Marín ve «tocada» a Díaz y los populares critican que Sánchez apele al 155 sin aplicarlo en Cataluña

«Lo terrible es el borde, no el abismo», según la poeta colombiana Piedad Bonett. Los resultados del pasado 2D y su (falta de) digestión posterior ha llevado a las formaciones de la izquierda –PSOE y Adelante Andalucía– a, lejos de unirse para construir un bloque o acordar los puestos de la mesa que favorecieran el contrapeso de los grupos de derecha, a sacar la bandera del «antifascismo» en una recreación «guerracivilista» de la política. Los líderes de PSOE y Adelante Andalucía están a un paso de repartir y firmar carnés de demócratas a las puertas de las instituciones, obviando que 400.000 andaluces han votado con tanta legitimidad al partido de Santiago Abascal, que incluye entre sus postulados la derogación de la autonomía, como los 600.000 que han votado a Adelante, que incluye en su ideario el fin de la Monarquía. El alcalde de Cádiz, José María González «Kichi», uno de los líderes de la facción anticapitalista de Podemos (Por Cádiz Sí Se Puede es la marca blanca en la Caleta) y pareja de la cabeza de lista de Adelante Andalucía, Teresa Rodríguez, llevó al Pleno del Ayuntamiento gaditano este enfrentamiento en una respuesta al Grupo Popular: «Fíjense si son un partido ustedes ya en retirada que se están descomponiendo hasta por dentro, hasta de sus propias entrañas están ustedes echando restos en forma de excrementos que se llaman Vox». El partido de Abascal, que ante las miradas desafiantes de Adelante Andalucía en la sesión de composición del Parlamento, se limitó al lacónico pero tajante «juro por España», respondió a través de su número 1 en Andalucía, Francisco Serrano: «Si algo huele a podrido en Andalucía es el viejo y rancio comunismo de Kichi y sus secuaces, no el aire fresco que ha traído el cambio de Vox». Serrano añadió que «cuando levantemos las alfombras, encontraremos los excrementos de 36 años de izquierda, paro y corrupción».

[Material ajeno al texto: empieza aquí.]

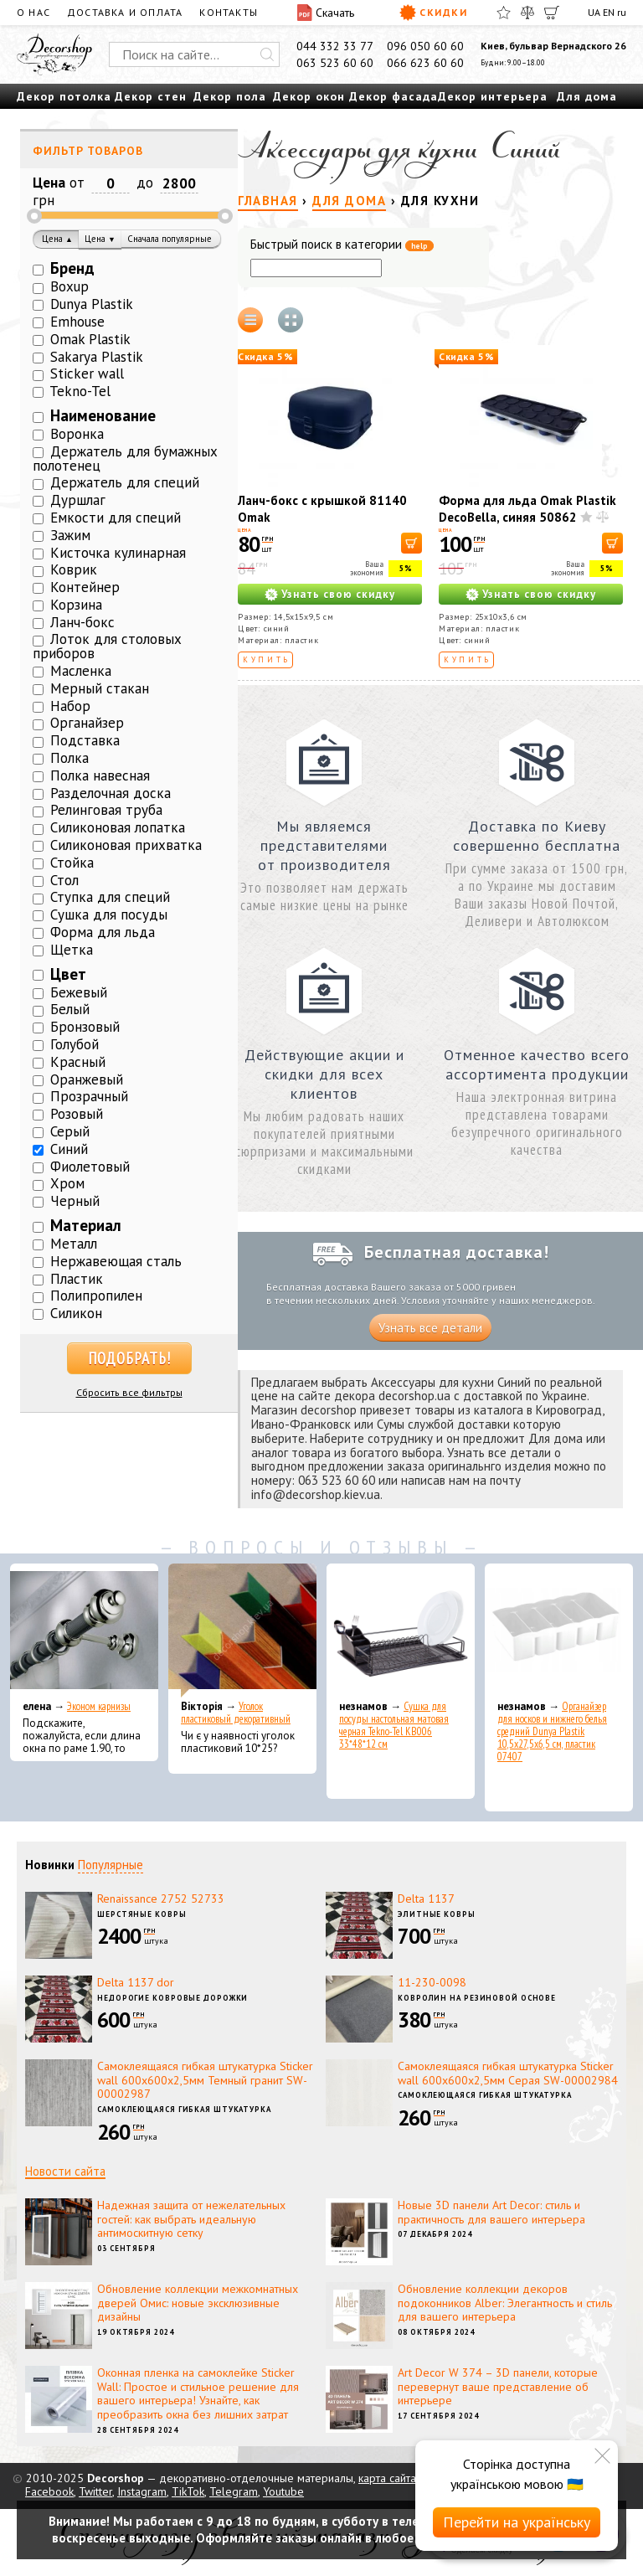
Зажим (70, 535)
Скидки (433, 12)
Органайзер (87, 723)
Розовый (76, 1114)
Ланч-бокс (82, 622)
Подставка (85, 740)
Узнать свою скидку (338, 594)
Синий (69, 1149)
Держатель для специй (124, 482)
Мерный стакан (99, 688)
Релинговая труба (106, 810)
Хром (67, 1183)
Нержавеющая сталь (116, 1261)
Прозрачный (89, 1096)
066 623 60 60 (425, 62)
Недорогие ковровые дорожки (172, 1997)
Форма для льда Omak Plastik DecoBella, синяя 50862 (527, 508)
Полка (69, 758)
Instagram (142, 2491)
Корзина (76, 604)
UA (594, 12)
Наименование (103, 415)
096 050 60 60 (425, 46)
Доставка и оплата (125, 12)
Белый (70, 1009)
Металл (73, 1243)
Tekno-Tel (80, 391)
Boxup (69, 286)
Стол (64, 880)
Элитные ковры (437, 1914)
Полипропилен (96, 1295)
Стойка (72, 862)
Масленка (80, 671)
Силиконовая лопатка (117, 827)
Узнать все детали (430, 1328)
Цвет (68, 974)
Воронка (77, 434)
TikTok (188, 2491)
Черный (75, 1201)
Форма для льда (102, 932)
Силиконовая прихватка (126, 845)
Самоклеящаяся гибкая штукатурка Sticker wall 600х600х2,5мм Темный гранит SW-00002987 (205, 2080)
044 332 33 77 (334, 46)
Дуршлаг (77, 500)
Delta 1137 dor (135, 1982)
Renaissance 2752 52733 (160, 1898)
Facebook (49, 2491)
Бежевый (78, 992)
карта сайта (387, 2478)
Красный (77, 1062)
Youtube (283, 2491)
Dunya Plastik (91, 304)
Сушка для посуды (108, 914)
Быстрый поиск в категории (342, 245)
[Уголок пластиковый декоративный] (242, 1631)
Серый (70, 1131)
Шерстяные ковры (142, 1914)
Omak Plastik (90, 339)
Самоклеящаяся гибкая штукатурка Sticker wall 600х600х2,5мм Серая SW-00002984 (508, 2073)
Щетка (71, 949)
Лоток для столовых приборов (107, 646)
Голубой (74, 1044)
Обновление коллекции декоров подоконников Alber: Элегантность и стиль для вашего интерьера (505, 2303)
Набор (70, 706)
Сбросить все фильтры (129, 1392)
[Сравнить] (527, 12)
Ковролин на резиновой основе (477, 1997)
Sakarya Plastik (96, 357)
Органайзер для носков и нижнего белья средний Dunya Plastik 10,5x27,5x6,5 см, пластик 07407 (552, 1731)
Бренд (72, 268)
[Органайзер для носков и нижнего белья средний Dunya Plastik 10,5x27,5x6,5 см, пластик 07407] (559, 1631)
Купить (267, 659)
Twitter (95, 2491)
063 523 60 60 (334, 62)
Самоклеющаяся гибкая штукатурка (184, 2109)
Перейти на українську (516, 2522)
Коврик (73, 569)
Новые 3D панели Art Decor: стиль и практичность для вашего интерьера (491, 2212)
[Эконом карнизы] (84, 1631)
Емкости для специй (115, 517)
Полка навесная (100, 775)
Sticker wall (87, 373)
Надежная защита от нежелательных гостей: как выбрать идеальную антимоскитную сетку (191, 2219)
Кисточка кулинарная (118, 553)
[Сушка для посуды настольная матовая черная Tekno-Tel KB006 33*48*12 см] (401, 1631)
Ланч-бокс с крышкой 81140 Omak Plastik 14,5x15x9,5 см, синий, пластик (326, 525)
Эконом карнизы (99, 1706)
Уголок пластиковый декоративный (236, 1712)
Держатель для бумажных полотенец (125, 458)
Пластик (76, 1279)
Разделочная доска (110, 793)
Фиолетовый (90, 1166)
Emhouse (77, 321)
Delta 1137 (426, 1898)
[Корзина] (551, 12)
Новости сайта (65, 2171)
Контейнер (85, 587)
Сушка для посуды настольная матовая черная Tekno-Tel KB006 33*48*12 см (394, 1725)
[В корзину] (411, 543)
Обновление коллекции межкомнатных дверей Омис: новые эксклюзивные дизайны (197, 2303)
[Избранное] (503, 12)
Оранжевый (86, 1079)
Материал (85, 1225)
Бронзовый (85, 1027)
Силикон (76, 1313)
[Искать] (267, 54)
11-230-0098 (432, 1982)
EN (609, 12)
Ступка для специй (110, 897)
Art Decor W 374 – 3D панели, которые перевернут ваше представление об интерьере (498, 2387)
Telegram (233, 2491)
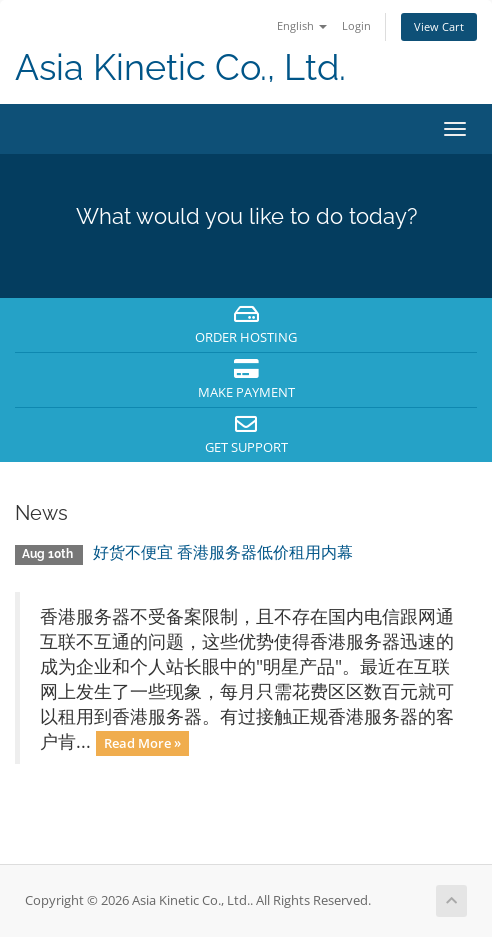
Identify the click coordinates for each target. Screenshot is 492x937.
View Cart (439, 26)
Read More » (142, 743)
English (302, 25)
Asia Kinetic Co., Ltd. (180, 67)
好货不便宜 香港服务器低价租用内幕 (223, 552)
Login (356, 25)
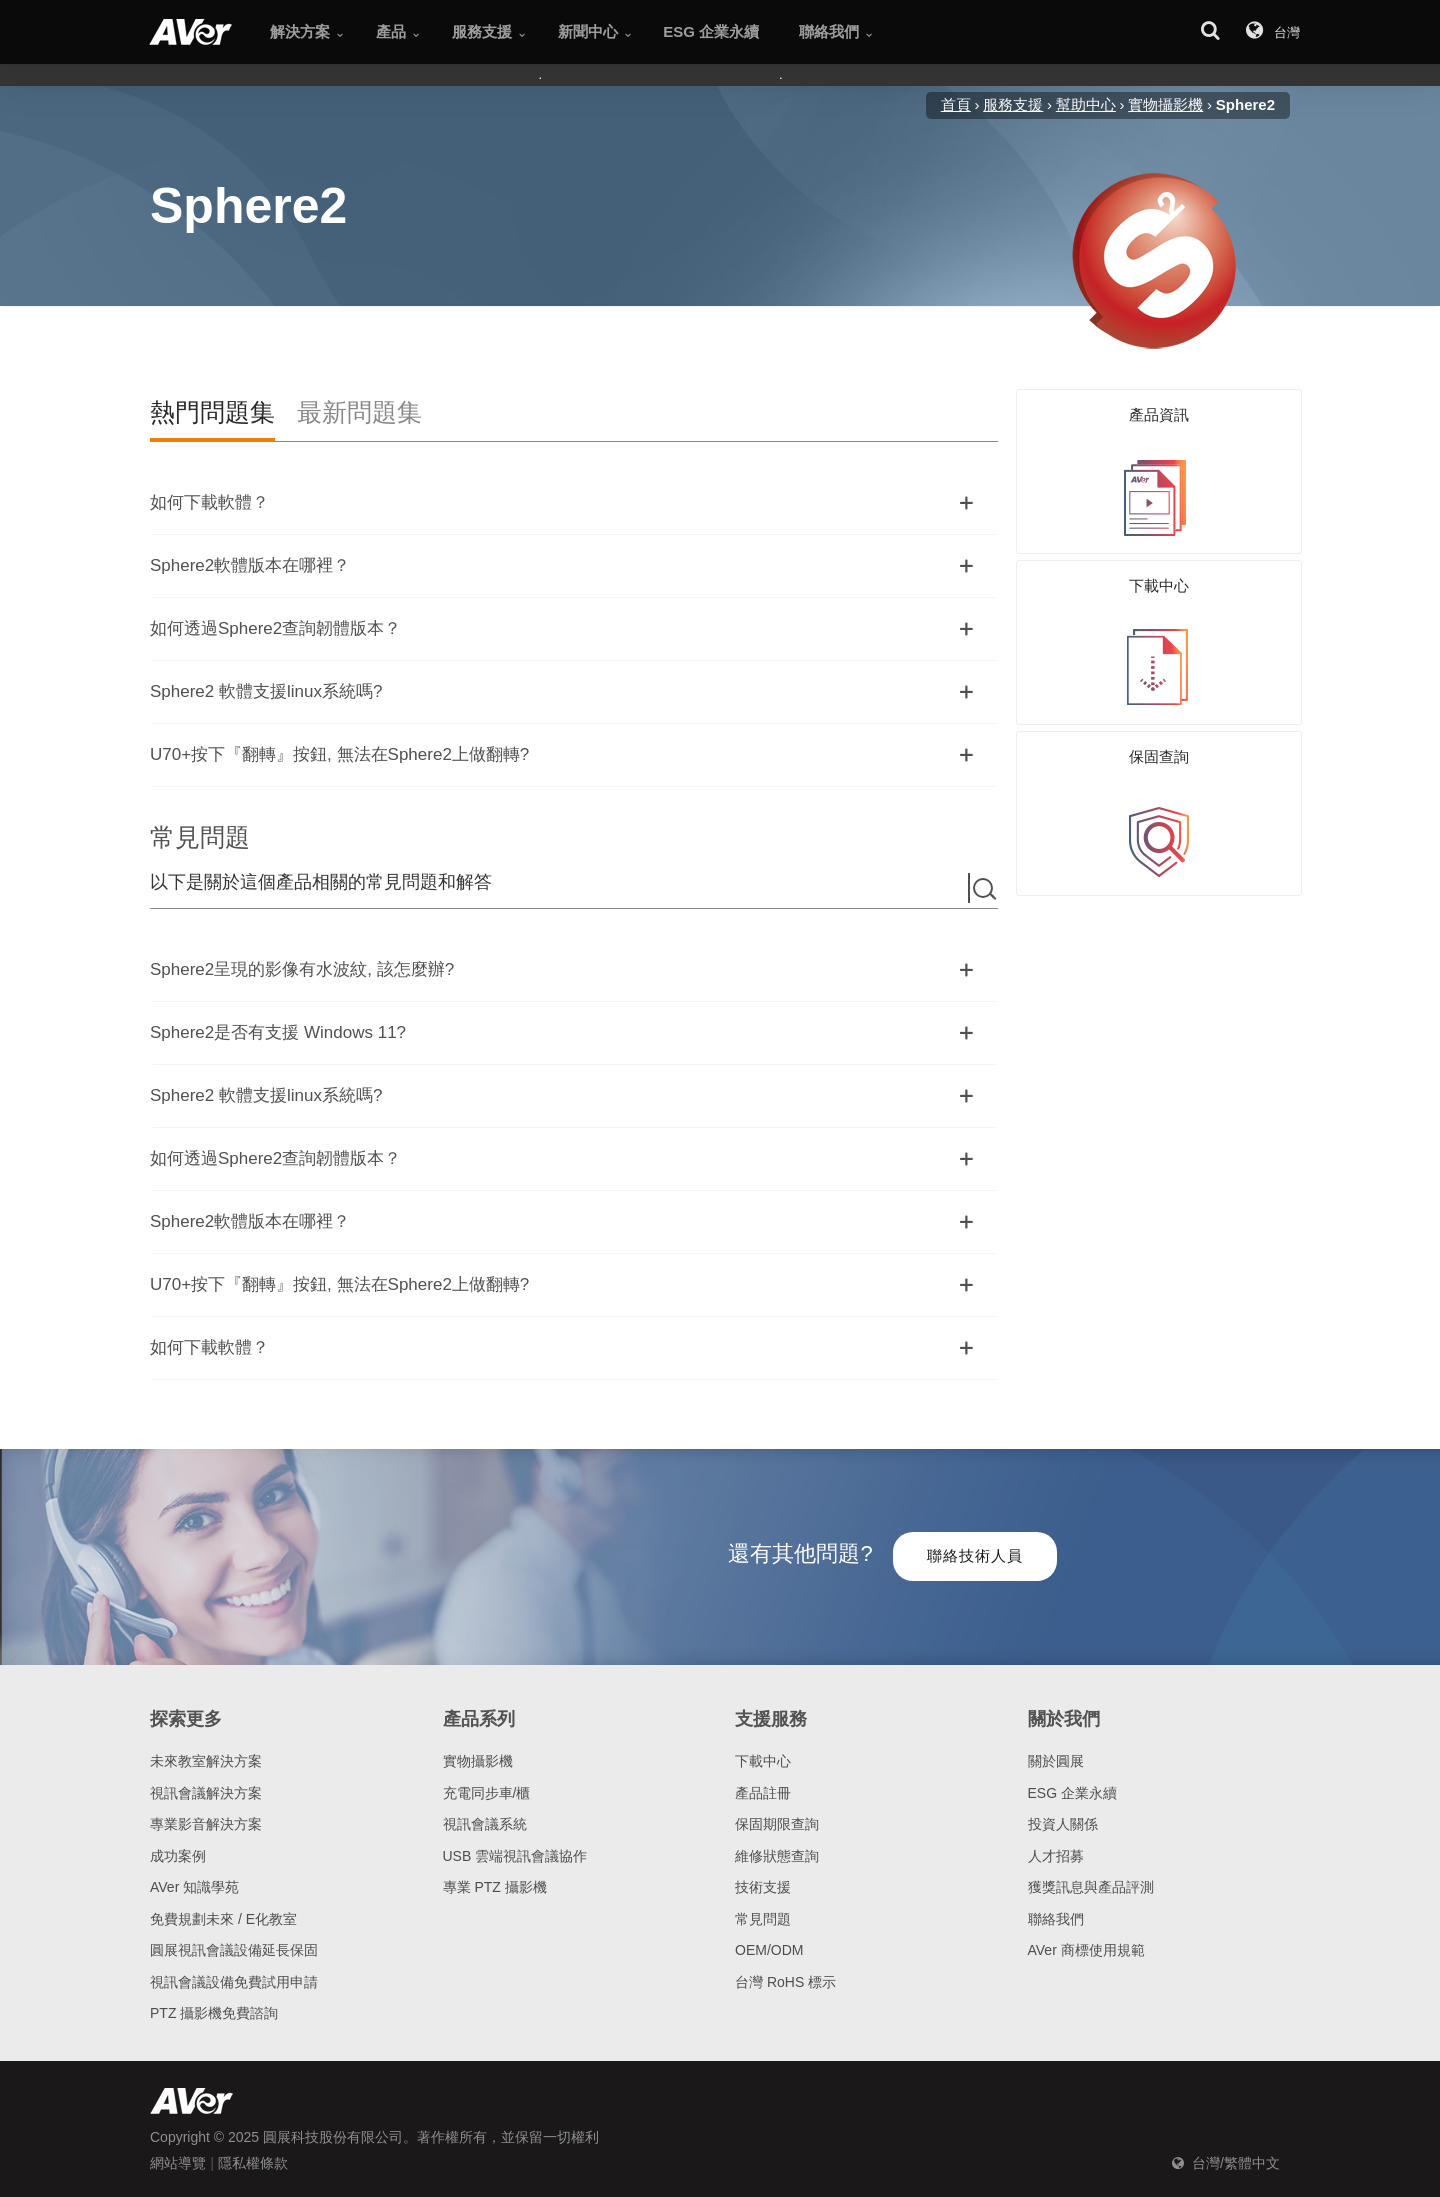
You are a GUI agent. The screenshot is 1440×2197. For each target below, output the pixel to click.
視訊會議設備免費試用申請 (234, 1982)
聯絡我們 (1056, 1919)
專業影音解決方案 (206, 1824)
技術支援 (763, 1887)
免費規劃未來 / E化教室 (223, 1919)
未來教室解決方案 (206, 1761)
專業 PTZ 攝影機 (495, 1887)
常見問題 (763, 1919)
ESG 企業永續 (1072, 1793)
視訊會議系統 (485, 1824)
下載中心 (763, 1761)
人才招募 (1056, 1856)
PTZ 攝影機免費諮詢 (214, 2013)
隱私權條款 (253, 2163)
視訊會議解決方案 (206, 1793)
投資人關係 (1063, 1824)
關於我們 (1064, 1719)
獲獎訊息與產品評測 (1091, 1887)
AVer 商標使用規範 (1086, 1950)
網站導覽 (178, 2163)
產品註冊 (763, 1793)
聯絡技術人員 (975, 1555)
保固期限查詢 (777, 1824)
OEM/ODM (769, 1950)
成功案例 (178, 1856)
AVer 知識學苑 (194, 1887)
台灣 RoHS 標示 (785, 1982)
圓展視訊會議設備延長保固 (234, 1950)
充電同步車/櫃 (487, 1793)
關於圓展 (1056, 1761)
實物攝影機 (478, 1761)
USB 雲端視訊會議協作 (515, 1856)
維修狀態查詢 (777, 1856)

Por su parte, la consejera de Igualdad y Políticas Sociales en funciones y diputada del PSOE-A por Granada, María José Sánchez Rubio, llamó a «luchar» para evitar que un partido de «ultraderecha, racista, xenófobo y machista» como a su juicio es Vox tenga un papel «muy relevante» en el Gobierno andaluz. Sánchez Rubio señaló que Vox es «un grupo racista con sus planteamientos, xenófobo» y «machista porque no pretende respetar la Ley de Violencia de Género». Las principales críticas del PSOE se dirigen a Cs, formación a la que pide que «no mienta a los andaluces», porque «le va a dar cabida a la ultraderecha» y lo va a hacer «en contra del Partido Liberal europeo, que está llamando la atención» al partido de Rivera. El también consejero en funciones Ramírez de Arellano pidió «coherencia» a Cs vía Twitter amparado en dos informaciones periodísticas, en una de las cuales se entrecomillan unas palabras de Rivera tachando «hace dos semanas» de «populista» a Vox, y en otra se recogen unas declaraciones de la presidenta del Parlamento, Marta Bosquet, de Cs, indicando que «desprestigiar a Vox es menospreciar a sus votantes». Desde Cs, Juan Marín señaló que ve «tocada» a Susana Díaz y recomendó, aludiendo a su «falta de humildad», asumir el resultado de las urnas: «El problema es suyo, no de los demás». El secretario general del PP, Teodoro García Egea criticó al presidente del Gobierno, Pedro Sánchez, por «amenazar con aplicar el 155 en Andalucía porque gobierne el PP y no en Cataluña».